Ich ging in die Zelle, schloss die Tür sorgfältig hinter mir und wählte mit zitternden Fingern die Nummer von Peters Büro. Dreimal verwählte ich mich. Innerlich fluchend, versuchte ich es aufs Neue, diesmal mit mehr Aufmerksamkeit. Ich hörte, wie es am andern Ende der Leitung läutete, immer und immer wieder.
„Irgendwer soll antworten, zum Teufel noch mal!“, murmelte ich vor mich hin. Ich war außer mir.
Nach fünfzehnmaligem Läuten hob endlich jemand den Hörer ab. Ich ließ mir bestätigen, dass es Peters Apparat war, und bat darum, ihn zu rufen. Der Unbekannte informierte mich, dass um diese Zeit alle schon fort seien, und fügte hinzu, dass Peter an jenem Tag gar nicht im Büro gewesen sei. Wie vom Donner gerührt, fragte ich nach Bill und erfuhr, dass auch Bill nicht im Dienst erschienen war. Schnell legte ich auf und versuchte nachzudenken. Panik begann, meinen Verstand zu blockieren und meine Denkfähigkeit zu trüben.
“Wie blöd ich bin”, murmelte ich vor mich hin, “natürlich hätte ich erst zu Hause anrufen müssen.”
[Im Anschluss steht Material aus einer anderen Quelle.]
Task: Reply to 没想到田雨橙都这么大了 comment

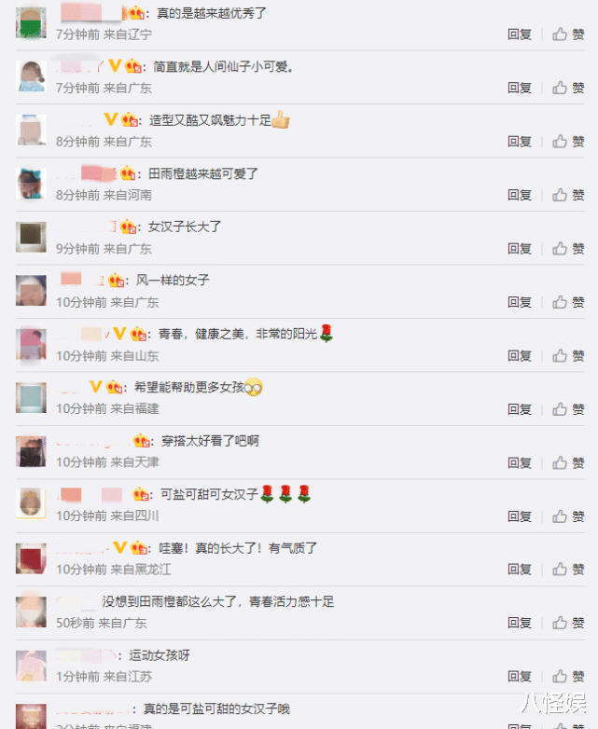Action: (x=520, y=623)
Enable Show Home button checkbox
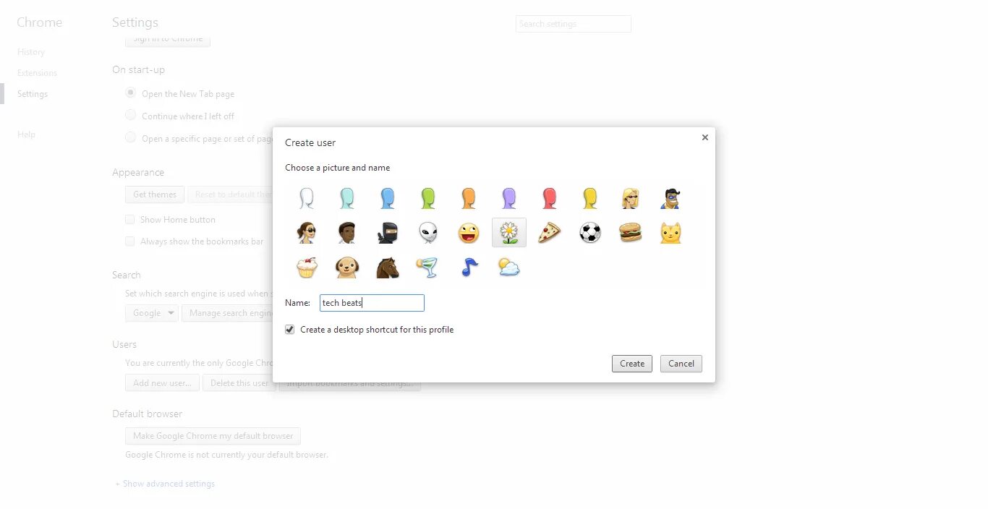The image size is (988, 509). coord(130,220)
Bill und Peter wohnten zusammen in einer Dienstwohnung in Hamstead. Mit wieder belebter Hoffnung rief ich die Nummer an und wartete. Ein-, zwei-, drei-, zehn-, zwanzigmal läutete das Telefon. Ich dachte, ich hätte vielleicht einen Fehler gemacht, und wählte noch einmal, indem ich die Zahlen einzeln vor mich hin sagte. Jedes unbeantwortete Läuten erschien mir plötzlich wie eine Welle, die zurückschwappte und über mir zusammenschlug. Die verrücktesten Bilder – von Unfällen, Krankenhäusern und anderen schmerzlichen Situationen – belagerten meinen Verstand mit zunehmender Intensität und hämmerten schonungslos auf meine Phantasie ein, bis sie zum Höhepunkt gelangten und sich in einem inneren Schrei entluden, der unsägliches Leid und unendliche Seelenqual in sich barg. Wie Schlangen glitten die Bilder unbarmherzig durch die Stille der Zelle und besudelten die Klarheit meines Verstandes. Mein Kopf leerte sich. Es gab nur noch ein Vakuum, das nicht denken, keinen Beschluss über meine nächsten Schritte fassen konnte. Ich hörte ein Murmeln über meine Lippen kommen, als wären es Worte einer anderen Person. Waren es Flüche, waren es Anklagen, war es Verzweiflung? Meine Augen brannten, und eine einzelne Träne bahnte sich ihren Weg durch mein sorgfältiges Make-up. Schnell wischte ich sie ab.